Belbuca is a buprenorphine film that is applied to the cheek inside the mouth (buccal area). It contains only buprenorphine and comes in seven dosage strengths ranging from 75 μg to 900 μg, to be dosed every 12 hours.  Belbuca provides higher doses than Butrans patches but lower doses than the combination buprenorphine/naloxone tablets and strips (Suboxone, Zubsolv and Bunivail). Belbuca is FDA approved for pain only, not addiction.

 

Suboxone is the best known form of buprenorphine in combination with naloxone because it is commonly used to manage opioid addiction as a safer alternative to the use of methadone, another opioid used for both pain and addiction. Suboxone, like the other brands of buprenorphine tablets or film strips with naloxone, is FDA approved for addiction treatment and therefore it’s use for pain is considered “off-label.” However, as noted above, buprenorphine as a drug is FDA approved for pain and many medications are commonly used “off-label.” Suboxone is available as a tablet or a film strip in four buprenorphine strengths: 2mg, 4mg, 8mg and 12 mg and is generally dosed every 8-12 hours for pain control.

 

Subutex is buprenorphine only, in tablet form and like Suboxone it is available in four strengths: 2mg, 4mg, 8mg and 12 mg.  Subutex is generally dosed every 8-12 hours for pain control.

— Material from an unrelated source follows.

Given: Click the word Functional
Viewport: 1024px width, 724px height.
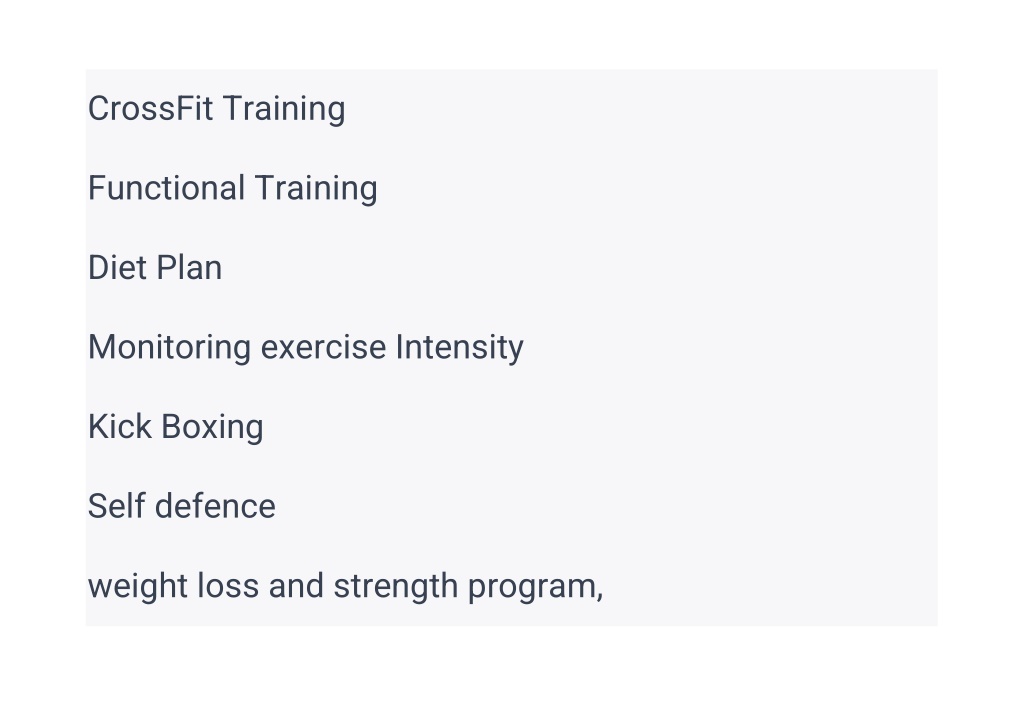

It is used almost exclusively in pregnancy.

 

Zubsolv is buprenorphine in combination with naloxone. It is a film strip designed to dissolve under the tongue and comes in two buprenorphine strengths: 1.4mg (a comparable dose to the 2mg Suboxone dose) and 4.2mg (a comparable dose to the 8mg Suboxone dose). The difference in dosing is due to the different bioavailability associated with the different proprietary formulation. Due to the equivavent bioavailable dose with Zubsolv. It ihas been shown that Zubsolv dissolves more quickly than Suboxone and there is less buprenorphine being swallowed where it contributes to risk for constipation.

 

Bunavail is buprenorphine in combination with naloxone. It is a film strip designed to adhere to the cheek, then dissolve. It comes in three buprenorphine strengths: 2.1 mg (a comparable dose to the 4 mg Suboxone dose), 4.2 mg (a comparable dose to the 8mg Suboxone dose) and 6.3 mg (a comparable dose to the 12mg Suboxone dose. The difference in dosing is due to the different bioavailability associated with the different proprietary formulation.

 

Advantages of Bunavail 

Bunavail is designed differently from Suboxone and Zubsolv. Rather than the single layer design, it is a bilayered film that promotes unidirectional drug flow across the buccal mucosa (lining of the cheek), allowing for less buprenorphine dissolving into saliva and more of it going into the blood through the cheek. Consequently, because less buprenorphine is wasted into saliva and swallowed, a smaller dose strip can be used with equal amounts of buprenorphine entering the blood.

 

Thus, while an equal amount of buprenorphine enters the blood compared with the other formulations, less buprenorphine enters the stomach and intestines. When buprenorphine enters the stomach and intestine, it is absorbed and transported to the liver which metabolizes the buprenorphine into norbuprenorphine, its primary metabolite. In a recent 2016 study, it was determined that norbuprenorphine blood levels were 40% lower with Bunavail compared with the sublingual preparations.

 

Norbuprenorphine is bioactive like buprenorphine but with different characteristics. Because it is a full mu-opioid agonist unlike buprenorphine, a partial mu-opioid agonist,  norbuprenorphine has greater activity related to the mu-opioid receptor resulting in greater constipation effect. For this reason, the higher norbuprenorphine levels associated with Suboxone and Zubsolv compared with Bunavail are associated with more likelihood of constipation.  Therefore, if one experiences constipation with Suboxone or Zubsolv, a trial of Bunavail is warranted.

 

Another advantage of the buccal adherence to the cheek is the relative immediacy one can proceed to speak without waiting for a tab or strip to dissolve under the tongue.

 

Disadvantage of Bunavail

Because blood levels of norbuprenorphine are lower at comparable blood levels of buprenorphine with Bunavail compared with Suboxone and Zubsolv, it is likely that Bunavail does not have as much analgesic benefit due to the analgesic contribution of norbuprenorphine. This conclusion is speculative, however, with no definitive studies comparing analgesic benefits between the three versions.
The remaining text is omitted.